* Begin Page text *
“Better Dead Than Co-ed!”
That was the battle cry last spring when Mills College students--with faculty and alumnae support--staged a strike that shut down the campus for two weeks to protest a decision by trustees to admit male undergraduates.
On May 18, victory was theirs.
Trustees agreed to keep Mills for women--as it had been for 138 years--at least until 1993. They acted, they said, in response to promises from alumnae, faculty and staff to boost enrollment, cut costs and fatten the school’s $72-million endowment fund.
Seven months have passed. The graffiti have long since been washed away, the banners torn down; the media blitz that brought Mills international attention is history.
But there’s no lull on the Oakland campus.
Mary Metz, president since 1981 and a target of student ire for her reluctant vote for coeducation, resigned. So did beleaguered Dean of Admissions Zina Jacque. Former Vassar College president Virginia Smith, a Mills trustee, is interim president while a search committee considers more than 100 candidates of both sexes.
In September, Mills enrolled 254 new undergraduate students and 514 continuing students, a total of three below that of September, 1989. But the numbers reflect a significant jump in transfers--slightly older women who, “heard the message of the strike,” says Lindsey Beaven, vice president for communications and recruitment planning.
Dec. 1 was the official deadline for spring applications and, Beaven said, those are up from 76 last year to 105.
* End Page text *
* Begin Dataset rows *
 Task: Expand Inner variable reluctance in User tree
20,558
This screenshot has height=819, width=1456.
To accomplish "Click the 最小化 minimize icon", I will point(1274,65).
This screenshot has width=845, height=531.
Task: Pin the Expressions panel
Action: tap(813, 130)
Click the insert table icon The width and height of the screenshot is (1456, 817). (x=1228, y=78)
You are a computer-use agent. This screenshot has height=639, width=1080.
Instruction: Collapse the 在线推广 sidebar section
* End Dataset rows *
_List of tasks_
(a) Using the article on Mills College, decide whether each statement agrees with it, answering yes or no and quoting the words that settle it. (i) The student strike closed the campus for two weeks. (ii) Trustees agreed to keep Mills for women at least until 1995. (iii) Spring applications dropped compared with the year before.
(b) Copy out the rows word for word, starting with the line that contains "You are a computer-use" and continuing through the end of the rows.

_Solved problems_
(a)
(i) Yes: "staged a strike that shut down the campus for two weeks"
(ii) No: "at least until 1993"
(iii) No: "those are up from 76 last year to 105"

(b)
You are a computer-use agent. This screenshot has height=639, width=1080.
Instruction: Collapse the 在线推广 sidebar section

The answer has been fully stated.